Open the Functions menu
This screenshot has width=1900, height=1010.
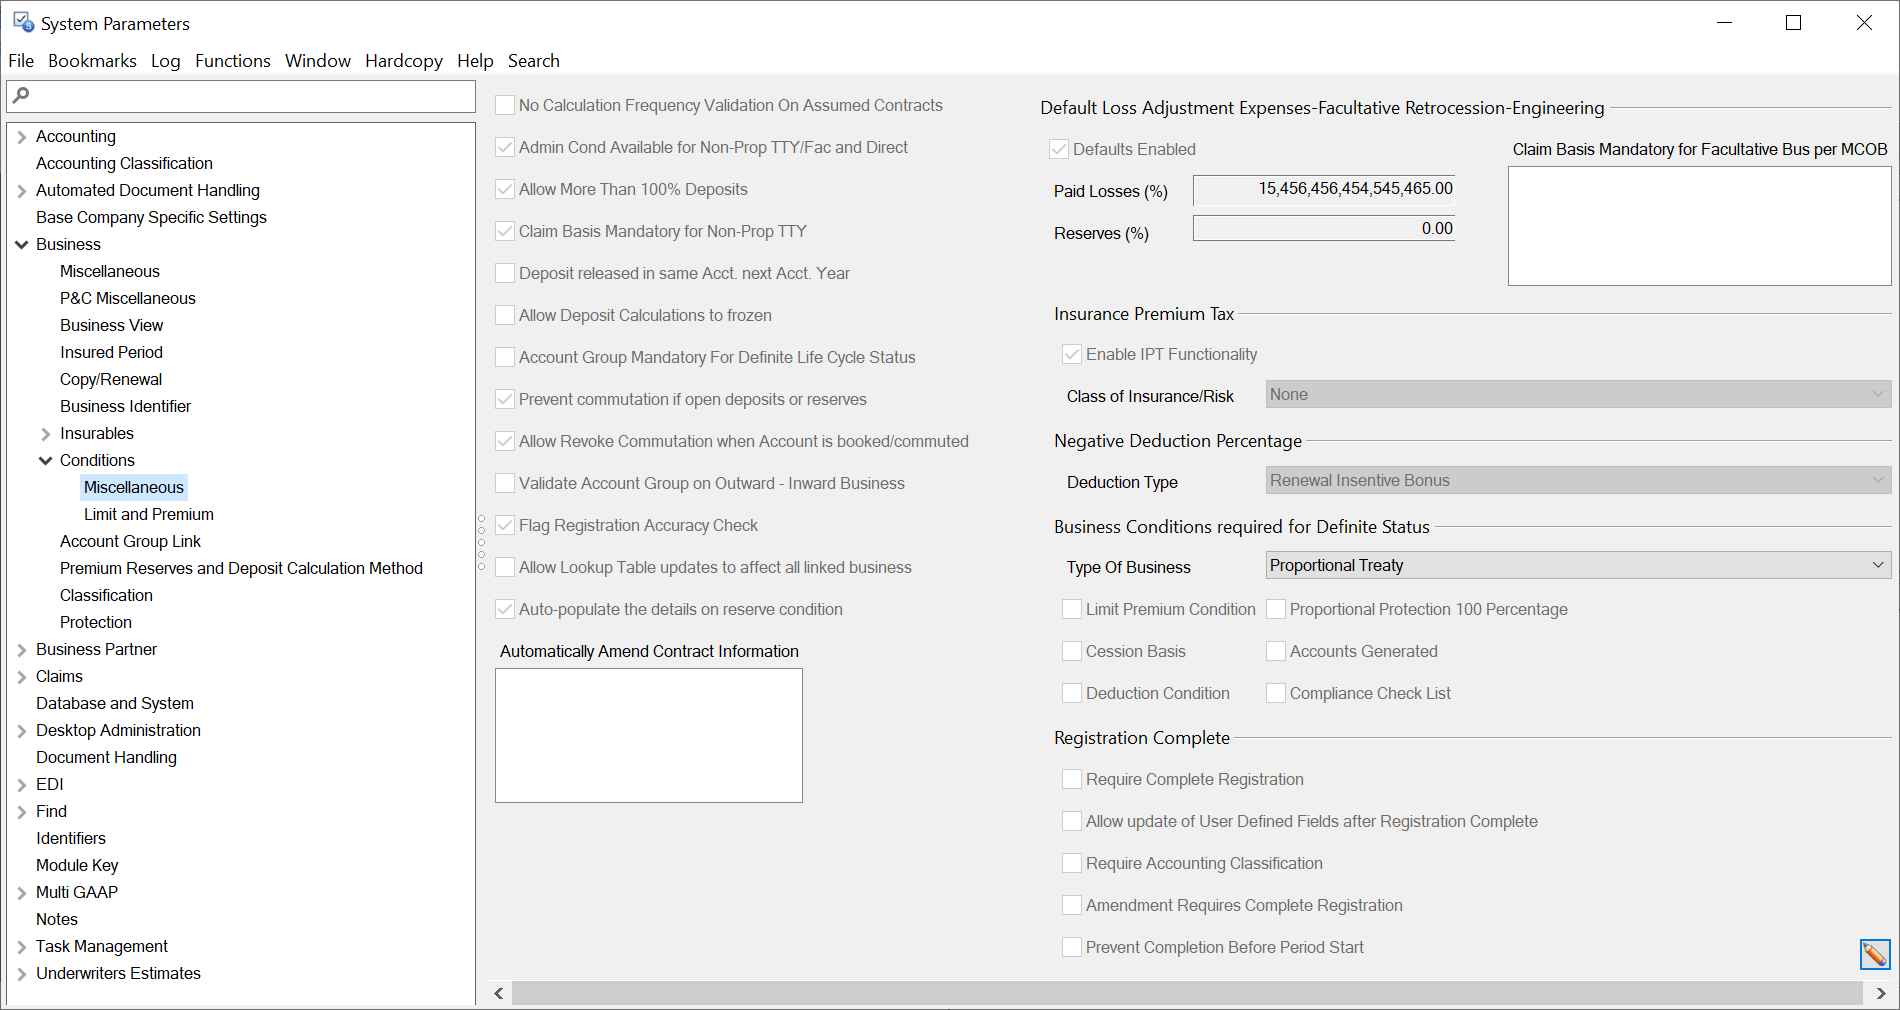(232, 60)
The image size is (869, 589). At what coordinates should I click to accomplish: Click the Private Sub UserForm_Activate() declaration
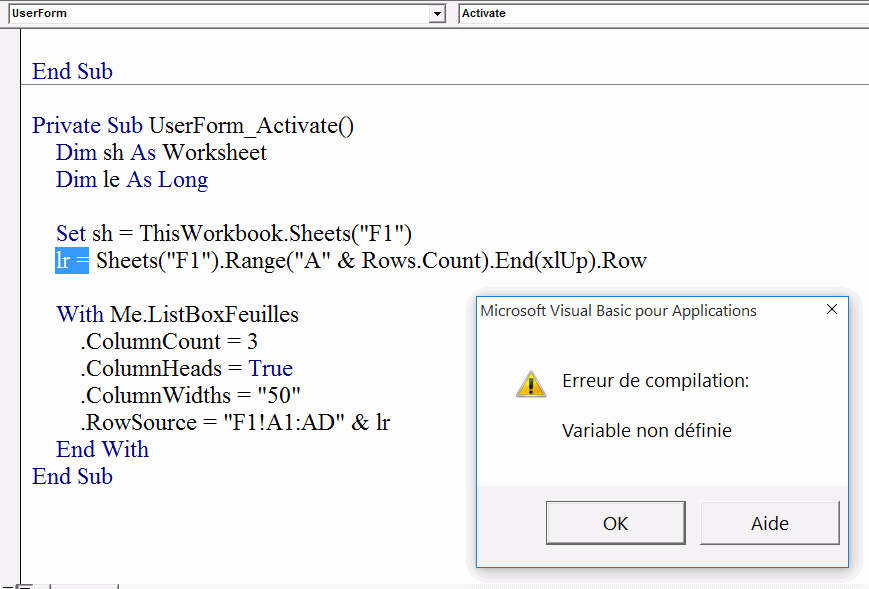pyautogui.click(x=193, y=126)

ЗАДАНИЕ :: Извлеките все строки, приведенные выше, и перепишите их без изменений. Картинки в ответ не включайте.

РЕШЕНИЕ ЗАДАЧИ ::
Open the Functions menu
This screenshot has width=1900, height=1010.
(232, 60)
The image size is (869, 589). At what coordinates should I click to accomplish: Click the Private Sub UserForm_Activate() declaration
pyautogui.click(x=193, y=126)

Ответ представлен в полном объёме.